**Required task**
Copy the records below word for word, everything from the start of the records down to the line containing "pyautogui.click(x=495, y=467)".

[Text and item location entries]
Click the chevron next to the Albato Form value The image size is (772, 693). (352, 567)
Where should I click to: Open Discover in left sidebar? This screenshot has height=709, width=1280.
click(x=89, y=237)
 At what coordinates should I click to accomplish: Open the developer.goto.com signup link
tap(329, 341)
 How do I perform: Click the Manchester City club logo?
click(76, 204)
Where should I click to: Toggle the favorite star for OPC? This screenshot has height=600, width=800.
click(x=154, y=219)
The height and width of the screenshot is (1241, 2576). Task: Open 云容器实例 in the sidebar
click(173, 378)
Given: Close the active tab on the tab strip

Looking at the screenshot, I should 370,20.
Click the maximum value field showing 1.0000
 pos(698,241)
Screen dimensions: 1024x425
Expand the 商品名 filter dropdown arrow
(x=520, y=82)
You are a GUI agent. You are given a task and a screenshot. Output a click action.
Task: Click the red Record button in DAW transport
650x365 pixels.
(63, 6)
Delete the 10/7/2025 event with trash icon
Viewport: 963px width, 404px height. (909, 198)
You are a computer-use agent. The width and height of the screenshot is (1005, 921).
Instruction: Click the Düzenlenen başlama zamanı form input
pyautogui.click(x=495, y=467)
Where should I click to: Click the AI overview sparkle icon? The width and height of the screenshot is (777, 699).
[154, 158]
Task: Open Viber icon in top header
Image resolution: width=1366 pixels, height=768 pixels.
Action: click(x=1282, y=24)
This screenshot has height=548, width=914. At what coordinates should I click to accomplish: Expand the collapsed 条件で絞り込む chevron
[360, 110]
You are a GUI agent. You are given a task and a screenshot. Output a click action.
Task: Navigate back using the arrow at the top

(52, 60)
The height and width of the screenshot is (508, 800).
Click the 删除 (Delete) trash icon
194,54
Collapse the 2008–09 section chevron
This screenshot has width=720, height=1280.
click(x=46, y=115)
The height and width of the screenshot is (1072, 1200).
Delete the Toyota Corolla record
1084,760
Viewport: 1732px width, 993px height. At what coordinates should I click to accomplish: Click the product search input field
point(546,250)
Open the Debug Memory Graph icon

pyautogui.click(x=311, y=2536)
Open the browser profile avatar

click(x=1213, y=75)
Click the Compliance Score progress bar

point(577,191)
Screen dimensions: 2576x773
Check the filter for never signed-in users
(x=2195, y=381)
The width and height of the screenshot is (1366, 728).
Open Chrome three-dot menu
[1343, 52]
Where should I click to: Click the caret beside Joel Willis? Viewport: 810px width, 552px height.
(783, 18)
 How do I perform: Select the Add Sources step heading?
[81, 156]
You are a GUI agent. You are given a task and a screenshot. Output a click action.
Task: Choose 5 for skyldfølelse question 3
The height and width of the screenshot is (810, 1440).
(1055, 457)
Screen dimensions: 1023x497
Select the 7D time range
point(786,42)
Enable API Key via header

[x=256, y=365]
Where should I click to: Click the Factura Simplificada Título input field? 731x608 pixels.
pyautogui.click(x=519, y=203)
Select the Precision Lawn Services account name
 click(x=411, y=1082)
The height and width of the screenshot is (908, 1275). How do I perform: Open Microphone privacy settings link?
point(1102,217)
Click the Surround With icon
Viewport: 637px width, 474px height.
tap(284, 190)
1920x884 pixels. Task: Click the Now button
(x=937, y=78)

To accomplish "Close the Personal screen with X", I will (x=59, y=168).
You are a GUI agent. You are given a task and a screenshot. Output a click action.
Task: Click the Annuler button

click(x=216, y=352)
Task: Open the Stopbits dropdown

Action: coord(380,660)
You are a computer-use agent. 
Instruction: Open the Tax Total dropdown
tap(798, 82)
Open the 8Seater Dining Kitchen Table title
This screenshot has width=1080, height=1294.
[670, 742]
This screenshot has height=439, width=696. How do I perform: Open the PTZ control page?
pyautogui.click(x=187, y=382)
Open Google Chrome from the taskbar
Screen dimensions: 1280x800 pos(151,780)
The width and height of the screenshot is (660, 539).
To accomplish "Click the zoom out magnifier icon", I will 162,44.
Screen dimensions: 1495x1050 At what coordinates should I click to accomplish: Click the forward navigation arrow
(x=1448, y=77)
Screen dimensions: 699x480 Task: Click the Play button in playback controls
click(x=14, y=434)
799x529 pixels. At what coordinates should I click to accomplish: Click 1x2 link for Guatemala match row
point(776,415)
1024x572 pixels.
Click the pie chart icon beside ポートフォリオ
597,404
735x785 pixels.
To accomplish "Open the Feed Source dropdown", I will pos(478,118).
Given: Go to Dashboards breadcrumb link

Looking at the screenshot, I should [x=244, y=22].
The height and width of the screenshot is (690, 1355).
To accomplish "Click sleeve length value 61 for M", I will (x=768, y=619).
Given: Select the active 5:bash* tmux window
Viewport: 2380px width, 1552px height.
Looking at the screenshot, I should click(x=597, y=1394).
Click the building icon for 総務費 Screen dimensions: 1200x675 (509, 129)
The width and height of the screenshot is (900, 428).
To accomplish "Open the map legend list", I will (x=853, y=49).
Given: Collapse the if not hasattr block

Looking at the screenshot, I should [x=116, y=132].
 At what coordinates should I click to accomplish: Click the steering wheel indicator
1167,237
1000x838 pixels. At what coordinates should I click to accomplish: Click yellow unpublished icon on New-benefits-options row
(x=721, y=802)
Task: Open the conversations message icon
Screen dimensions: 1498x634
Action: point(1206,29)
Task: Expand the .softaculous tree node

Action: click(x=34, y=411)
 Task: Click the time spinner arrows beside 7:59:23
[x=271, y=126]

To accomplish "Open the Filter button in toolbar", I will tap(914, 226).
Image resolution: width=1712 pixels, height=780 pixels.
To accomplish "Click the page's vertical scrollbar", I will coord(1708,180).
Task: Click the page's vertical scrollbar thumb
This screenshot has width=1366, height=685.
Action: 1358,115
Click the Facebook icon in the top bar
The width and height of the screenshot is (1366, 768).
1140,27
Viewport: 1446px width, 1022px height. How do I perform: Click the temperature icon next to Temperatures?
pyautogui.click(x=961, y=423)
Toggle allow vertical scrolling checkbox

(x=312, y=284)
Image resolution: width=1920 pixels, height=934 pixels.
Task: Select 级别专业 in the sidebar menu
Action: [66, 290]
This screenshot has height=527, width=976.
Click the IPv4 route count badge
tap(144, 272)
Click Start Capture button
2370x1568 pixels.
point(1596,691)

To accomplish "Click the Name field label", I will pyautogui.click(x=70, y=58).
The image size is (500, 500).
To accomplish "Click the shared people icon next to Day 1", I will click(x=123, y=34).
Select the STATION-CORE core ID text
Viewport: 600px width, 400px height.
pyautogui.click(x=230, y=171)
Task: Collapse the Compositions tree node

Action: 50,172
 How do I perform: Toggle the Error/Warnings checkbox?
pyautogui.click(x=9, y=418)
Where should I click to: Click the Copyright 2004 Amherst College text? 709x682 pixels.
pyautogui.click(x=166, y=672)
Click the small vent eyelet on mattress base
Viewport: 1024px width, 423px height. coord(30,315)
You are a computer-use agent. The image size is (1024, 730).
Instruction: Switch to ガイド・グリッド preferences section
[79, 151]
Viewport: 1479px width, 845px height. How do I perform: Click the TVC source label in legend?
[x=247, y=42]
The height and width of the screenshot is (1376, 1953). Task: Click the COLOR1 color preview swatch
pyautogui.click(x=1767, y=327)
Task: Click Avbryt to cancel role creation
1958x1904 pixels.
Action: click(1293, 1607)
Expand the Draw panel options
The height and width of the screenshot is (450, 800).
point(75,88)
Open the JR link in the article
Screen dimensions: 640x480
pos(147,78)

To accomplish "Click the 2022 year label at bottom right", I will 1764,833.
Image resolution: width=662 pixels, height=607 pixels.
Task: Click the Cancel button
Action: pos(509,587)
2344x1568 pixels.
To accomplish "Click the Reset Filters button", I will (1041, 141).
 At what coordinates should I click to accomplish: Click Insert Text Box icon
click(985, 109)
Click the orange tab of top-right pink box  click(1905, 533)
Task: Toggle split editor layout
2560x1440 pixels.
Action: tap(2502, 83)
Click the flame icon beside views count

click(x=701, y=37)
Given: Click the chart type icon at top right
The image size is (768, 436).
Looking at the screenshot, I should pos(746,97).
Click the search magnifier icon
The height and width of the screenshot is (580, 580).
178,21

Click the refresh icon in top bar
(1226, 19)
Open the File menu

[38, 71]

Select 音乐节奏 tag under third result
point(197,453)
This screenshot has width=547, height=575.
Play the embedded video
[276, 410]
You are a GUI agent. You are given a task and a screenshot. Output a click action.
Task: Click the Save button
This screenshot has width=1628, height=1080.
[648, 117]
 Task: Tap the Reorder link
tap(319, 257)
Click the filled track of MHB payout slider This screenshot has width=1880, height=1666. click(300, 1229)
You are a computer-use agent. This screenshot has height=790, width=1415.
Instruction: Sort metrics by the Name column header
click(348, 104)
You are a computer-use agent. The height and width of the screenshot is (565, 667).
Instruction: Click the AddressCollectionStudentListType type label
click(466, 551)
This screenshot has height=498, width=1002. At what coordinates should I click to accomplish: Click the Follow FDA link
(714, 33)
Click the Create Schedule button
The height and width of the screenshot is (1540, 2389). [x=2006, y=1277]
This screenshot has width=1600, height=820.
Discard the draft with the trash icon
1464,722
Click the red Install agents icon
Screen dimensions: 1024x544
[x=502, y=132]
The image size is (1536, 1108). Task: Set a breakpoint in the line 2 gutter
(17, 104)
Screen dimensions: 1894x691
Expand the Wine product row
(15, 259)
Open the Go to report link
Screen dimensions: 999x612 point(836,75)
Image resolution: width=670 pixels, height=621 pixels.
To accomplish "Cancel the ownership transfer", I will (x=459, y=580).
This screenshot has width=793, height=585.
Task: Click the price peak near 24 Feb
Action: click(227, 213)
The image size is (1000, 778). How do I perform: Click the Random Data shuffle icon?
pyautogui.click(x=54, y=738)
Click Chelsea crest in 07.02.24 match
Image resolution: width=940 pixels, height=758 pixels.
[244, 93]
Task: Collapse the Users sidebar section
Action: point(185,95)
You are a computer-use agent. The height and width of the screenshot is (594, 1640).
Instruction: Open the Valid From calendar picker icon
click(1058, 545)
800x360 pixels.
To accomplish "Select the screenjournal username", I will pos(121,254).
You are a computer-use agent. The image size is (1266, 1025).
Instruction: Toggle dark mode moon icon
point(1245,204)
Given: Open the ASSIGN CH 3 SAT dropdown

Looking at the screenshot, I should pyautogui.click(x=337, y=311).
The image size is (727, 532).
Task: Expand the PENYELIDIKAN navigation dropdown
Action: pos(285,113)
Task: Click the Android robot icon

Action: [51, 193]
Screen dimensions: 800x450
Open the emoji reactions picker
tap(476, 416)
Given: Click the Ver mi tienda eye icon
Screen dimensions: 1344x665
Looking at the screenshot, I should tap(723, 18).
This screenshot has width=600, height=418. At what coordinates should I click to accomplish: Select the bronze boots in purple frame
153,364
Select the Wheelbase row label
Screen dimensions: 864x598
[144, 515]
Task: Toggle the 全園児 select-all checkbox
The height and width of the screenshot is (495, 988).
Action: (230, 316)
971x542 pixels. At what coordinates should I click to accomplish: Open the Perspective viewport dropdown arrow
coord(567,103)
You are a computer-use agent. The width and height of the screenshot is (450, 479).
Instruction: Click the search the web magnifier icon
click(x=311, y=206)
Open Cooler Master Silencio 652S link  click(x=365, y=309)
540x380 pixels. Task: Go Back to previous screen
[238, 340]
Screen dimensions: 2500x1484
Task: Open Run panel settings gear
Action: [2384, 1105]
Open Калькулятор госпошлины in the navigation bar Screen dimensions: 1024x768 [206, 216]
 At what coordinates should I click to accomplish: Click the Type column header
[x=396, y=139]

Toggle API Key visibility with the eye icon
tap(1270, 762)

**The reply**
Click the chevron next to the Albato Form value The image size is (772, 693). (352, 567)
Where should I click to: Open Discover in left sidebar? This screenshot has height=709, width=1280.
click(x=89, y=237)
 At what coordinates should I click to accomplish: Open the developer.goto.com signup link
tap(329, 341)
 How do I perform: Click the Manchester City club logo?
click(76, 204)
Where should I click to: Toggle the favorite star for OPC? This screenshot has height=600, width=800.
click(x=154, y=219)
The height and width of the screenshot is (1241, 2576). Task: Open 云容器实例 in the sidebar
click(173, 378)
Given: Close the active tab on the tab strip

Looking at the screenshot, I should 370,20.
Click the maximum value field showing 1.0000
 pos(698,241)
Screen dimensions: 1024x425
Expand the 商品名 filter dropdown arrow
(x=520, y=82)
You are a GUI agent. You are given a task and a screenshot. Output a click action.
Task: Click the red Record button in DAW transport
650x365 pixels.
(63, 6)
Delete the 10/7/2025 event with trash icon
Viewport: 963px width, 404px height. (909, 198)
You are a computer-use agent. The width and height of the screenshot is (1005, 921).
Instruction: Click the Düzenlenen başlama zamanı form input
pyautogui.click(x=495, y=467)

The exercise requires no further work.